Corey Sullivan: Really stop paying attention and get too far into it and by the time you realize ‘oh, no, what have I done?’
Morgan Sullivan: Exactly. Yeah.
Corey Sullivan: Too far deep.
Morgan Sullivan: Yeah, it’s kind of about avoiding that type of thing.
Music News: Okay, and “Save Me”.
Dave Sullivan: I have a friend who had a guitar and I was doing a remodel at his house and it was a seven string Ibanez. I used to do guitar clinics for Ibanez and I told him if you ever sell that thing, let me know because Ibanez sent me one and I gave it back after a couple of weeks. I literally could not figure out how to play a seven string without it screwing with my head too much.
Corey Sullivan: Come on, man. Even a drummer can play seven strings.
Dave Sullivan: Yes, you can. Thank you.
Corey Sullivan: He’s just not into the heavier side of things.
Dave Sullivan: Yeah, back then... Back then it was a little different back in 1990. But I told him I was up in Colorado working. He called me up said ‘hey, I’m getting this other guitar if you want it, it’s yours.’ I kind of let it slip to my wife that I was buying the guitar. She first was ‘you’re buying another guitar’, but then she actually said ‘how much’ and I wouldn’t tell her. I refused. So she calls Dell, or messages him on Facebook, something, and then pays him what I was going to pay for the guitar and said, ‘Well, I bought it for you.’ And I’m like, ‘okay, did I tell you about the Ferrari’. So I ended up coming back. I flew back, and was only here for the weekend. I literally have gotten on video… I handed the guitar to Cory. He set up the video camera, I start, he hands it back to me, I sit down, I start playing this riff just to get used to the seven string and see how it sounds. He gets on the drums and starts pounding it out. And within five minutes, we had the structure of this song. And I was like, ‘Man, this actually sounds really, really cool.’ It’s a lot different from the stuff we’d messed with. So I turned around, we had to I had to fly back out the next day on Sunday. When I came back again, we had a session booked at the studio to just lay down the tracks. We’ll do it on this day and then we all got COVID and we were sick for about... I was sick for about a month. It knocked my you-know-what in the dirt. So when I finally got well enough we went in the studio and laid down the tracks.

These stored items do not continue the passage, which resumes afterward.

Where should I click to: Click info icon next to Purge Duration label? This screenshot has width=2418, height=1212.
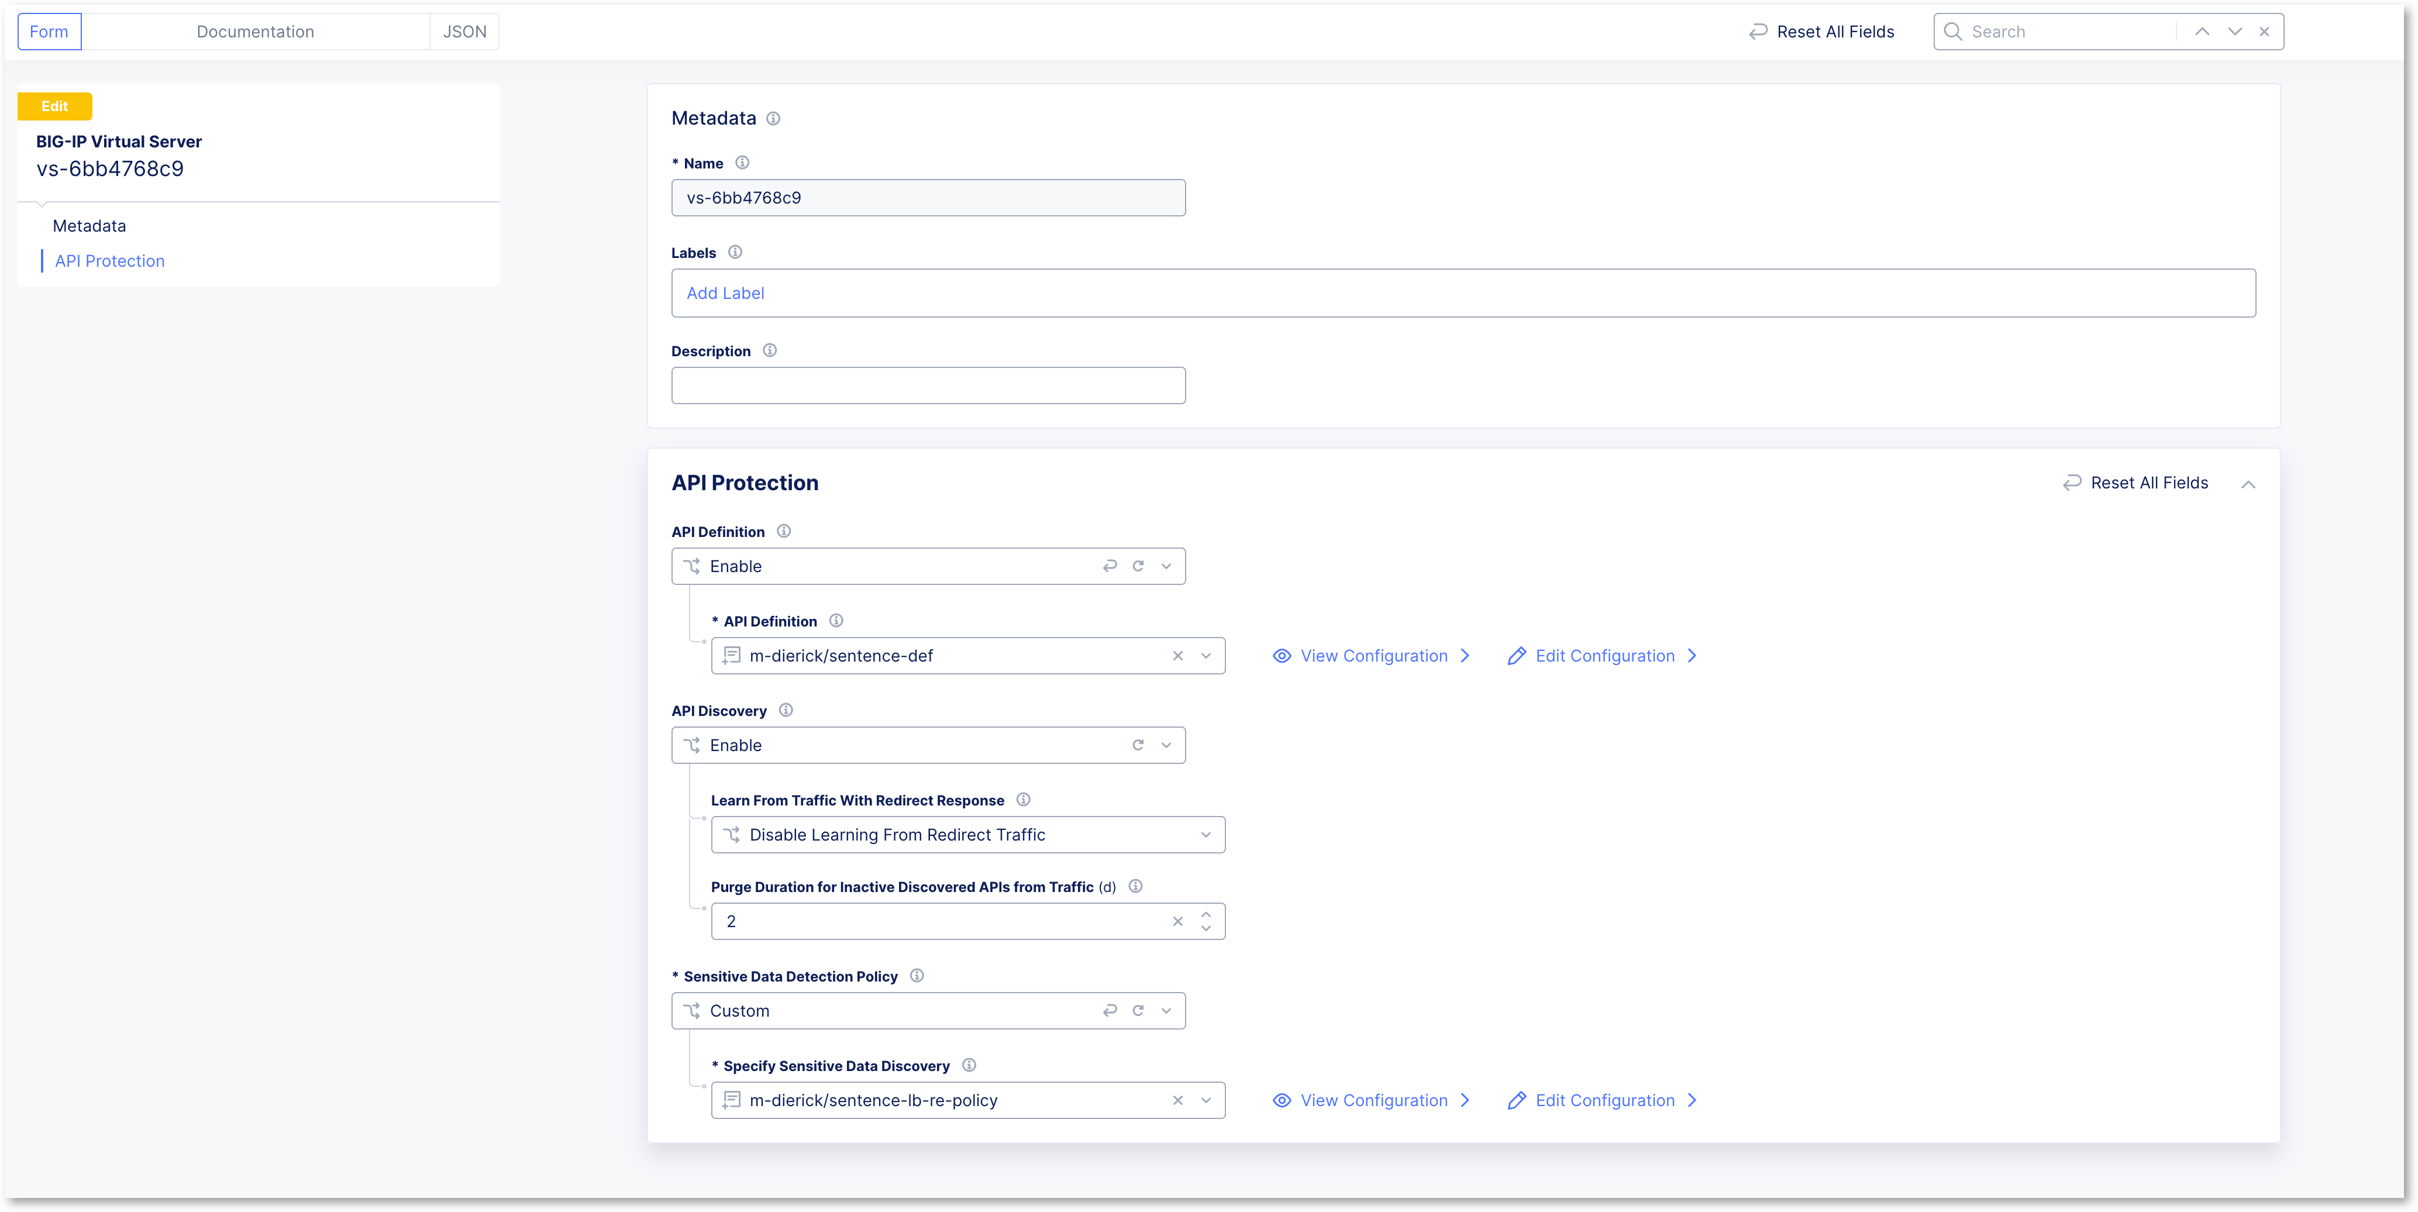[x=1135, y=886]
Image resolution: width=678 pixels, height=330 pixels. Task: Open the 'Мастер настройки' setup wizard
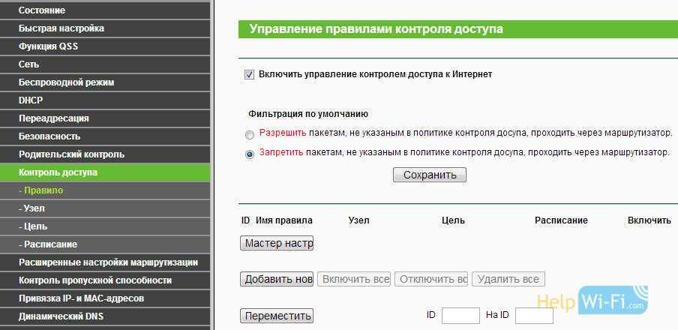pyautogui.click(x=277, y=244)
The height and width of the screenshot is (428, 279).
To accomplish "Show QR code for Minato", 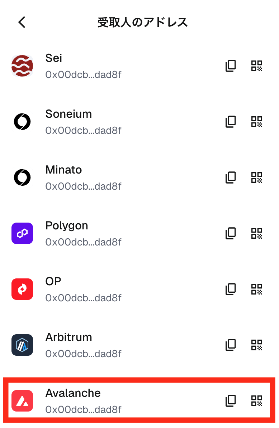I will point(257,177).
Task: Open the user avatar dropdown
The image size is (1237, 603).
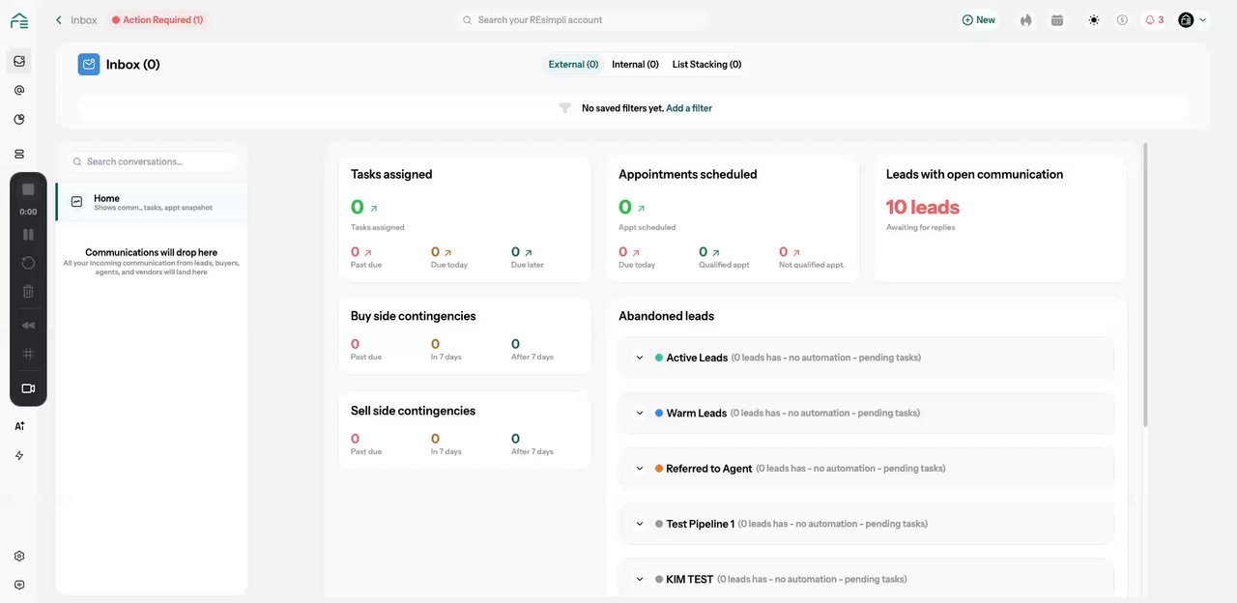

I wrote these vocals out real quick just to get an idea down and did a scratch vocal track. And you know, of course, I’m singing like a cat crapping razor blade sideways. I’d been puking and coughing for about two weeks straight, but I just got the idea down. I brought it home, let my wife hear it and she’s like, ‘Oh my God, that sounds so 80s.’ I was like, ‘well, that’s kind of when I was growing up and playing, you know.’ And she’s like, ‘Yeah.’ she said it so many times that it started wearing on me. I went back up to Colorado again, you know, she said it again. So if you say it one more time, I swear to God, and she’s like, it just sounds so 80s. continued on page 12
Bret Gyrich: I was saying when I first heard it, I thought it sounded very reminiscent of Megadeth, which was fun to me. It’s very rappish more than it is singing when it comes to the vocal parts, which was again different.

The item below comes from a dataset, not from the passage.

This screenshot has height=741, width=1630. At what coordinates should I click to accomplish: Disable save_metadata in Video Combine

Dave Sullivan: Yeah, it was basically based on... The layers I wrote were based on... let’s say your best friend is a narcissistic total jerk and you’re the one that’s always covering for them, making excuses lying for him to try to ease things over and then finally you say, ‘You know what, I’ve had enough, I’m done.’ And you call them out on it. And that, that was where I went with it. Well, she said it sounds 80s so many times, I made a phone call. I’d made friends with a good friend of mine, Joaquin Revuelta, who is the drummer for Bullitt Boys, but he also plays for Steven Pearcy quite a bit. And he’s one of Steven Pearcy’s Ratt bastards of his band. I called him up and I said, ‘Hey, you know, just on a whim, can you get this over to Steve and see what he thinks about it?’ And he’s like, ‘Yeah, send it to me.’ So I sent it like a day later, I get a phone call from Steven. ‘Oh, man, this is great.